__WHAT IS BEING ASKED__
Please repeat the data in full, character for character.

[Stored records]
------------------------------------------------------------

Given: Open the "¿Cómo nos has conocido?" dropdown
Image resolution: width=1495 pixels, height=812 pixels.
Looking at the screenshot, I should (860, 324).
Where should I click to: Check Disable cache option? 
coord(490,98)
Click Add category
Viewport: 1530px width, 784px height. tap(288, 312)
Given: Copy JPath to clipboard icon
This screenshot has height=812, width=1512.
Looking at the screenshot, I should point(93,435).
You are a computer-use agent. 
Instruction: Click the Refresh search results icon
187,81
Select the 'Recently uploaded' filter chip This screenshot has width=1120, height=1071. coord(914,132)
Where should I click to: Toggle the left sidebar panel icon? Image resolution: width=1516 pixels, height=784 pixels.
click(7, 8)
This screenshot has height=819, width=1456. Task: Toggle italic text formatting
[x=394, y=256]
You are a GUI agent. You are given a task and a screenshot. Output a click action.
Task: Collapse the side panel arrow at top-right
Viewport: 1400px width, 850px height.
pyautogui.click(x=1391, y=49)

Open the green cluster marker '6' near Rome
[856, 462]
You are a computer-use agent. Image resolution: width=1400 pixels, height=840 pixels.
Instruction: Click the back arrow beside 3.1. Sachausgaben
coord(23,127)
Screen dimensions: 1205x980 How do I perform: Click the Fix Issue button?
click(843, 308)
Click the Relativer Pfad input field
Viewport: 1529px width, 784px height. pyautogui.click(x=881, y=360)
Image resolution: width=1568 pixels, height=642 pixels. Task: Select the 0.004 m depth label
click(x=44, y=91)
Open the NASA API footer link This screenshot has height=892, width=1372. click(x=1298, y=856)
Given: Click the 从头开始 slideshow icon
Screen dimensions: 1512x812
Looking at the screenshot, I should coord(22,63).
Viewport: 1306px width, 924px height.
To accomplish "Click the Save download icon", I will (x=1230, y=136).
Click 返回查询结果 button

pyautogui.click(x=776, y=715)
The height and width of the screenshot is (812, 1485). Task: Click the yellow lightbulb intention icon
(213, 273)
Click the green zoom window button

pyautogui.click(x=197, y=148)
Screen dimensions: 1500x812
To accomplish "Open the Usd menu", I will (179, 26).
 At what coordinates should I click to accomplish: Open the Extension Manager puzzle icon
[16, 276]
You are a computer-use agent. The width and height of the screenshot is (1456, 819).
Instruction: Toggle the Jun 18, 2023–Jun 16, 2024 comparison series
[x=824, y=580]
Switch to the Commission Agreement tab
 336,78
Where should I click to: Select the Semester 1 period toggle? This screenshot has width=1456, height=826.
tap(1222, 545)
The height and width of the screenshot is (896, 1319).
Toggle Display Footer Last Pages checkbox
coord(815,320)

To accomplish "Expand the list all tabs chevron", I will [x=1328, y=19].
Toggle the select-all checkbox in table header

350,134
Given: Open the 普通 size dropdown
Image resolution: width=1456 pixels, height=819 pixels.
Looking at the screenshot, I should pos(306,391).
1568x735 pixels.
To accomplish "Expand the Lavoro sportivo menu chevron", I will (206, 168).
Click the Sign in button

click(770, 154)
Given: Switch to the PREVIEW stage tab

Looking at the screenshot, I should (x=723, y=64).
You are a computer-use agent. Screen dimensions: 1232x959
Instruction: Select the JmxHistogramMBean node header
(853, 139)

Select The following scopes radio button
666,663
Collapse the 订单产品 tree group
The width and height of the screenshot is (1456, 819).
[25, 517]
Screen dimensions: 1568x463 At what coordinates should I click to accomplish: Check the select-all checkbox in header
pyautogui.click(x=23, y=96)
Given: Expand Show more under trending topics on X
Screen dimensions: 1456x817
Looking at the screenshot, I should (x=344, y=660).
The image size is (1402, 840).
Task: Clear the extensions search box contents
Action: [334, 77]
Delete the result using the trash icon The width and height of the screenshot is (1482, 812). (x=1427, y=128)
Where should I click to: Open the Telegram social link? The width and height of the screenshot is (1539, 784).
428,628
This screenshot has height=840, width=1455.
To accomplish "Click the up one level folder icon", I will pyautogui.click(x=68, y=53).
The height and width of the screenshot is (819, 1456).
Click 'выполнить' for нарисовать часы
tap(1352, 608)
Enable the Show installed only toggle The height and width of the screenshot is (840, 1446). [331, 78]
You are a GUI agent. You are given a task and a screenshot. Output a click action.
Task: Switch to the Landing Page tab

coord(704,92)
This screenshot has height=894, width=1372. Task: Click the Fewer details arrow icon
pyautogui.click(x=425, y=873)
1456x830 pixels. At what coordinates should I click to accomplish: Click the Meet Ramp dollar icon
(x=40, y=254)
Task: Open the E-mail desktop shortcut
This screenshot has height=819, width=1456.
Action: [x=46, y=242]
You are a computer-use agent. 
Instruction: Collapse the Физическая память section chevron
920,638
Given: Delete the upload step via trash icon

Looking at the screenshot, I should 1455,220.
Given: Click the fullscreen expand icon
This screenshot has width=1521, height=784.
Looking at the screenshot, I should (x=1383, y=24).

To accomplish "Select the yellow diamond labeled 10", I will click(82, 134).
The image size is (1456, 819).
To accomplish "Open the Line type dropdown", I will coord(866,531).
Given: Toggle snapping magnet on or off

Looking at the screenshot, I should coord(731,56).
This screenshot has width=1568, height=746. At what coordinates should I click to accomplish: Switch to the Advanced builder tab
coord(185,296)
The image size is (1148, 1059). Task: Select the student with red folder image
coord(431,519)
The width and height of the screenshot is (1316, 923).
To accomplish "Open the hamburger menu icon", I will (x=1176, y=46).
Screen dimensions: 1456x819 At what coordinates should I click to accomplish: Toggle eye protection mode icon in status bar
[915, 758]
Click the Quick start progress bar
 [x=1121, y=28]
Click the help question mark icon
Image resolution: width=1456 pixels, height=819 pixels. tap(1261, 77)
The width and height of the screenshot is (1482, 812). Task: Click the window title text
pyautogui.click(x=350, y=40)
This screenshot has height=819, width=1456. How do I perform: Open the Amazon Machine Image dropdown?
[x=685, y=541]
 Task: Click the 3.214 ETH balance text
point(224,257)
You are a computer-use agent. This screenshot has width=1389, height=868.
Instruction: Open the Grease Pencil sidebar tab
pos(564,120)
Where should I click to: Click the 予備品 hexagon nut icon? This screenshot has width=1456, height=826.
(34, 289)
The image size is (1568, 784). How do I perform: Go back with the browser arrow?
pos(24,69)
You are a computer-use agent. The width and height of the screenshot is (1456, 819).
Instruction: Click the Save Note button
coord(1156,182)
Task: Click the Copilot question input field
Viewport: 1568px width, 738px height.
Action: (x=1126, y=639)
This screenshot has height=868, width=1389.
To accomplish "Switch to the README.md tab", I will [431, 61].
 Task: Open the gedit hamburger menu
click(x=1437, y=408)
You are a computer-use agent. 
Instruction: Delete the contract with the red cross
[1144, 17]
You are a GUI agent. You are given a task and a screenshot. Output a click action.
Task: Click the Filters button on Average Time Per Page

------------------------------------------------------------

__TASK OUTPUT__
Given: Open the "¿Cómo nos has conocido?" dropdown
Image resolution: width=1495 pixels, height=812 pixels.
Looking at the screenshot, I should (860, 324).
Where should I click to: Check Disable cache option? 
coord(490,98)
Click Add category
Viewport: 1530px width, 784px height. tap(288, 312)
Given: Copy JPath to clipboard icon
This screenshot has height=812, width=1512.
Looking at the screenshot, I should point(93,435).
You are a computer-use agent. 
Instruction: Click the Refresh search results icon
187,81
Select the 'Recently uploaded' filter chip This screenshot has width=1120, height=1071. coord(914,132)
Where should I click to: Toggle the left sidebar panel icon? Image resolution: width=1516 pixels, height=784 pixels.
click(7, 8)
This screenshot has height=819, width=1456. Task: Toggle italic text formatting
[x=394, y=256]
You are a GUI agent. You are given a task and a screenshot. Output a click action.
Task: Collapse the side panel arrow at top-right
Viewport: 1400px width, 850px height.
pyautogui.click(x=1391, y=49)

Open the green cluster marker '6' near Rome
[856, 462]
You are a computer-use agent. Image resolution: width=1400 pixels, height=840 pixels.
Instruction: Click the back arrow beside 3.1. Sachausgaben
coord(23,127)
Screen dimensions: 1205x980 How do I perform: Click the Fix Issue button?
click(843, 308)
Click the Relativer Pfad input field
Viewport: 1529px width, 784px height. pyautogui.click(x=881, y=360)
Image resolution: width=1568 pixels, height=642 pixels. Task: Select the 0.004 m depth label
click(x=44, y=91)
Open the NASA API footer link This screenshot has height=892, width=1372. click(x=1298, y=856)
Given: Click the 从头开始 slideshow icon
Screen dimensions: 1512x812
Looking at the screenshot, I should coord(22,63).
Viewport: 1306px width, 924px height.
To accomplish "Click the Save download icon", I will (x=1230, y=136).
Click 返回查询结果 button

pyautogui.click(x=776, y=715)
The height and width of the screenshot is (812, 1485). Task: Click the yellow lightbulb intention icon
(213, 273)
Click the green zoom window button

pyautogui.click(x=197, y=148)
Screen dimensions: 1500x812
To accomplish "Open the Usd menu", I will (179, 26).
 At what coordinates should I click to accomplish: Open the Extension Manager puzzle icon
[16, 276]
You are a computer-use agent. The width and height of the screenshot is (1456, 819).
Instruction: Toggle the Jun 18, 2023–Jun 16, 2024 comparison series
[x=824, y=580]
Switch to the Commission Agreement tab
 336,78
Where should I click to: Select the Semester 1 period toggle? This screenshot has width=1456, height=826.
tap(1222, 545)
The height and width of the screenshot is (896, 1319).
Toggle Display Footer Last Pages checkbox
coord(815,320)

To accomplish "Expand the list all tabs chevron", I will [x=1328, y=19].
Toggle the select-all checkbox in table header

350,134
Given: Open the 普通 size dropdown
Image resolution: width=1456 pixels, height=819 pixels.
Looking at the screenshot, I should pos(306,391).
1568x735 pixels.
To accomplish "Expand the Lavoro sportivo menu chevron", I will (206, 168).
Click the Sign in button

click(770, 154)
Given: Switch to the PREVIEW stage tab

Looking at the screenshot, I should (x=723, y=64).
You are a computer-use agent. Screen dimensions: 1232x959
Instruction: Select the JmxHistogramMBean node header
(853, 139)

Select The following scopes radio button
666,663
Collapse the 订单产品 tree group
The width and height of the screenshot is (1456, 819).
[25, 517]
Screen dimensions: 1568x463 At what coordinates should I click to accomplish: Check the select-all checkbox in header
pyautogui.click(x=23, y=96)
Given: Expand Show more under trending topics on X
Screen dimensions: 1456x817
Looking at the screenshot, I should (x=344, y=660).
The image size is (1402, 840).
Task: Clear the extensions search box contents
Action: [334, 77]
Delete the result using the trash icon The width and height of the screenshot is (1482, 812). (x=1427, y=128)
Where should I click to: Open the Telegram social link? The width and height of the screenshot is (1539, 784).
428,628
This screenshot has height=840, width=1455.
To accomplish "Click the up one level folder icon", I will pyautogui.click(x=68, y=53).
The height and width of the screenshot is (819, 1456).
Click 'выполнить' for нарисовать часы
tap(1352, 608)
Enable the Show installed only toggle The height and width of the screenshot is (840, 1446). [331, 78]
You are a GUI agent. You are given a task and a screenshot. Output a click action.
Task: Switch to the Landing Page tab

coord(704,92)
This screenshot has height=894, width=1372. Task: Click the Fewer details arrow icon
pyautogui.click(x=425, y=873)
1456x830 pixels. At what coordinates should I click to accomplish: Click the Meet Ramp dollar icon
(x=40, y=254)
Task: Open the E-mail desktop shortcut
This screenshot has height=819, width=1456.
Action: [x=46, y=242]
You are a computer-use agent. 
Instruction: Collapse the Физическая память section chevron
920,638
Given: Delete the upload step via trash icon

Looking at the screenshot, I should 1455,220.
Given: Click the fullscreen expand icon
This screenshot has width=1521, height=784.
Looking at the screenshot, I should (x=1383, y=24).

To accomplish "Select the yellow diamond labeled 10", I will click(82, 134).
The image size is (1456, 819).
To accomplish "Open the Line type dropdown", I will coord(866,531).
Given: Toggle snapping magnet on or off

Looking at the screenshot, I should coord(731,56).
This screenshot has width=1568, height=746. At what coordinates should I click to accomplish: Switch to the Advanced builder tab
coord(185,296)
The image size is (1148, 1059). Task: Select the student with red folder image
coord(431,519)
The width and height of the screenshot is (1316, 923).
To accomplish "Open the hamburger menu icon", I will (x=1176, y=46).
Screen dimensions: 1456x819 At what coordinates should I click to accomplish: Toggle eye protection mode icon in status bar
[915, 758]
Click the Quick start progress bar
 [x=1121, y=28]
Click the help question mark icon
Image resolution: width=1456 pixels, height=819 pixels. tap(1261, 77)
The width and height of the screenshot is (1482, 812). Task: Click the window title text
pyautogui.click(x=350, y=40)
This screenshot has height=819, width=1456. How do I perform: Open the Amazon Machine Image dropdown?
[x=685, y=541]
 Task: Click the 3.214 ETH balance text
point(224,257)
You are a computer-use agent. This screenshot has width=1389, height=868.
Instruction: Open the Grease Pencil sidebar tab
pos(564,120)
Where should I click to: Click the 予備品 hexagon nut icon? This screenshot has width=1456, height=826.
(34, 289)
The image size is (1568, 784). How do I perform: Go back with the browser arrow?
pos(24,69)
You are a computer-use agent. The width and height of the screenshot is (1456, 819).
Instruction: Click the Save Note button
coord(1156,182)
Task: Click the Copilot question input field
Viewport: 1568px width, 738px height.
Action: (x=1126, y=639)
This screenshot has height=868, width=1389.
To accomplish "Switch to the README.md tab", I will [431, 61].
 Task: Open the gedit hamburger menu
click(x=1437, y=408)
You are a computer-use agent. 
Instruction: Delete the contract with the red cross
[1144, 17]
You are a GUI agent. You are given a task and a screenshot. Output a click action.
Task: Click the Filters button on Average Time Per Page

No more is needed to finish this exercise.